Jobs Auto Measurement: The engine integrates clever auto-sizing capabilities, permitting jobs to dynamically alter useful resource consumption primarily based on the supply desk’s traits. This removes the burden of handbook tuning from engineering groups, making certain optimum efficiency and price effectivity with out sacrificing reliability.
Diminished Dependencies: By studying metadata straight from the backup recordsdata saved in S3, the brand new stack removes the delicate, multi-service dependency chain that plagued Casspactor. S3 turns into the only, authoritative supply of reality for backup existence and completeness, vastly bettering knowledge motion reliability and consistency.
Time Journey: A vital characteristic of the brand new stack is the power to course of the schema, cluster topology, and knowledge as a cohesive unit at a selected cut-off date. This functionality supplies strong time journey performance, important for auditing, debugging, catastrophe restoration and reproducing previous knowledge states.
Efficiency: Collectively, these architectural enhancements, together with native DataFrame processing, optimized partition dealing with, and streamlined metadata retrieval have resulted in notable efficiency positive factors, lowering total knowledge motion execution runtime and price in comparison with the legacy Casspactor system.
Price: by eliminating middleman Iceberg tables and environment friendly SSTable compaction on Executors, the brand new stack wants a considerably smaller storage and compute footprint resulting in important price financial savings within the order of USD tens of millions.

The Journey In the direction of a Protected Migration

The profitable validation of the brand new stack was the vital first step, but it surely solely marked the start of probably the most difficult section: the migration. Massive scale knowledge migrations are inherently complicated, high-risk undertakings that may be time consuming and sometimes lead to buyer frustration and repair disruption. To navigate the excessive stakes of decommissioning a mission-critical system like Casspactor and seamlessly changing it, we wanted a technique that prioritized reliability and transparency above all else.

The migration was basically enabled by a Like-for-Like technique, which served because the cornerstone of our Platform Engineering philosophy, abstracting complexity. The core tenet was to take care of absolute consistency throughout the user-facing interface, the output contract, and the ultimate knowledge artifact. This meant making certain that the info motion parameters outlined by way of the Knowledge Bridge abstraction remained unchanged, and, critically, the schema, metadata, and knowledge inside the vacation spot Iceberg tables had been an identical to the legacy output. By preserving these exterior contracts, we eradicated the necessity for complicated, time-consuming coordination with dozens of inside groups who relied on these knowledge pipelines.
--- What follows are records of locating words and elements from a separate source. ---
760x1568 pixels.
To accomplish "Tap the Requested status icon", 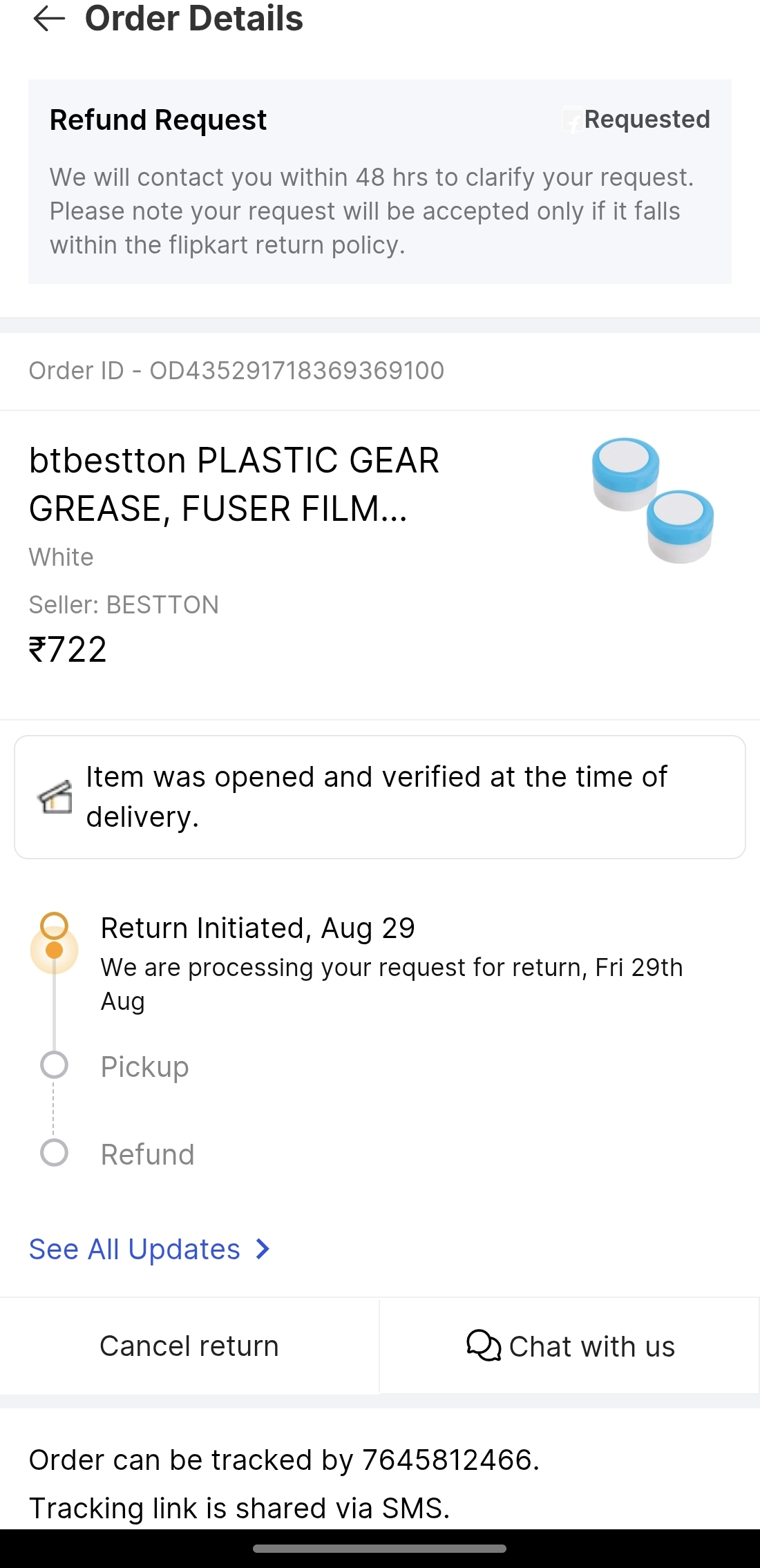I will 573,120.
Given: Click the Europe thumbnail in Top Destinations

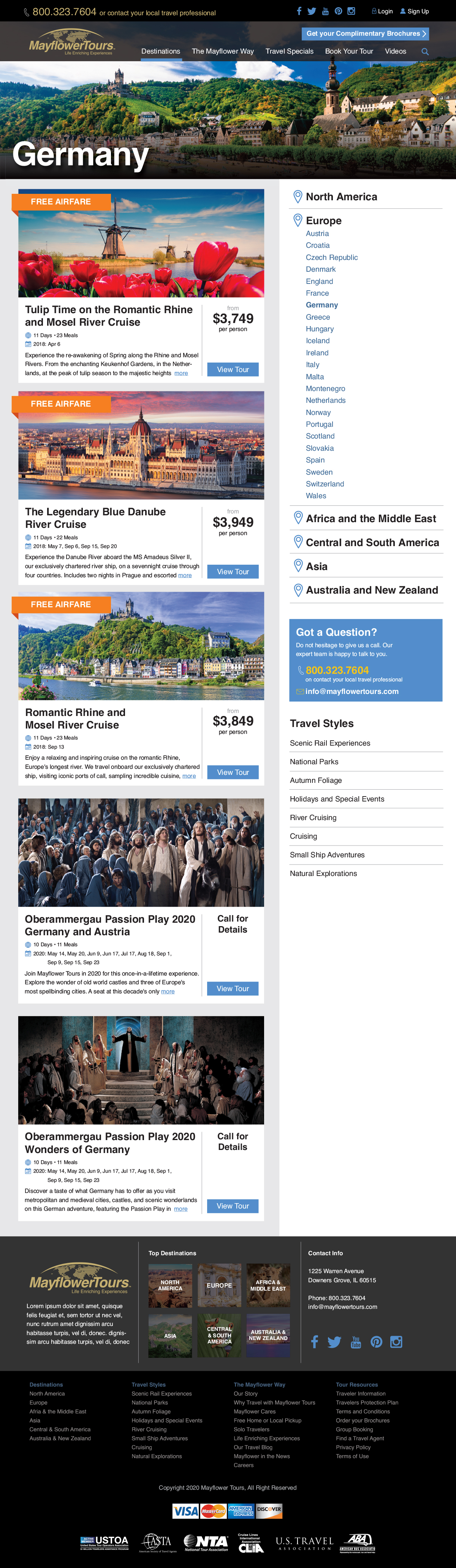Looking at the screenshot, I should [x=219, y=1285].
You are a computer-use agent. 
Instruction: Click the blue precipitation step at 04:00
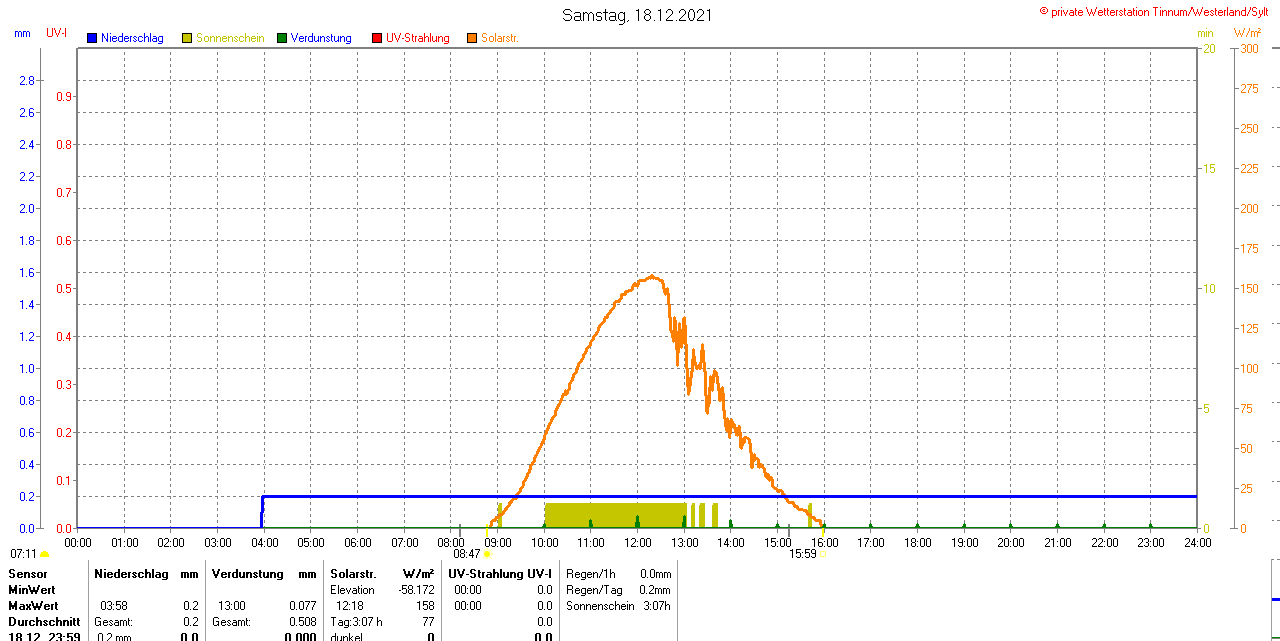tap(262, 510)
This method remodeled the migration from a distributed, high-risk, multi-team effort into an inside platform implementation element, permitting us to attain a clear, zero-impact transition and speed up the retirement of the legacy system with out requiring any code modifications or validation from downstream customers.
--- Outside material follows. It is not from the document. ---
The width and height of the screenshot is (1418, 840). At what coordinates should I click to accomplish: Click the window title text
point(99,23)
To navigate this migration, we developed a technique anchored by three core pillars that function a blueprint for profitable, large-scale knowledge migrations:

Validation: Establishing and sustaining absolute confidence in knowledge consistency by rigorous, ongoing validation.
Visibility: Instrumenting each a part of the system to offer a transparent, real-time understanding of migration progress and system well being.
Security: Guaranteeing consumer influence is minimized or eradicated, regardless of the inevitable system failures, by leveraging abstractions and strong fallbacks.

The following part will present an in depth exploration of those key pillars.

Pillar 1: Validation

Belief is earned, and in knowledge migration, it’s earned one row at a time. The primary pillar is probably the most vital: offering a measurable assure to customers and companions that the info produced by the brand new system is a precise, row-by-row reproduction of the info produced by the outdated one.

Our foundational tactic was deploying the brand new Transfer Knowledge connector in a “shadow” testing that ran in parallel with the manufacturing Casspactor jobs. This allowed us to validate the brand new system with real-world, manufacturing workloads with none buyer influence.

Picture 4: Shadow job construction leveraged for knowledge validation

Let C be the set of rows within the legacy Casspactor output (Iceberg desk).
Let M be the set of rows within the new Transfer Knowledge output (Iceberg desk).

The take a look at for belief: show that C = M. This required repeatedly checking for 2 circumstances:

Rows in C however not in M (C-M): The brand new system missed knowledge.
Rows in M however not in C (M-C): The brand new system launched phantom or inaccurate knowledge.

Any end result the place the cardinality of those distinction units (the variety of differing rows) was larger than zero triggered a direct, high-priority investigation. The goal was 100% similarity.

Uncovering and Resolving Disparities

The shadow mode rapidly turned a robust forensic instrument, exposing “unknown unknowns”, refined discrepancies that weren’t bugs within the new system however quite variations in habits between the brand new and outdated methods. Resolving these was the core work of constructing belief. For every downside we initiated an investigation log the place we captured the small print, logs, queries that allowed us to diagnose. Primarily based on the evaluation the problems had been categorized in order that related variations on different datasets had been later resolved affecting most of the shadow pipelines.

Sustaining an investigation log was vital to arrange the excellent points and successfully talk to stakeholders the progress and confidence of the brand new connector in order that we successfully measure the suitable degree of “confidence” to provoke the migration.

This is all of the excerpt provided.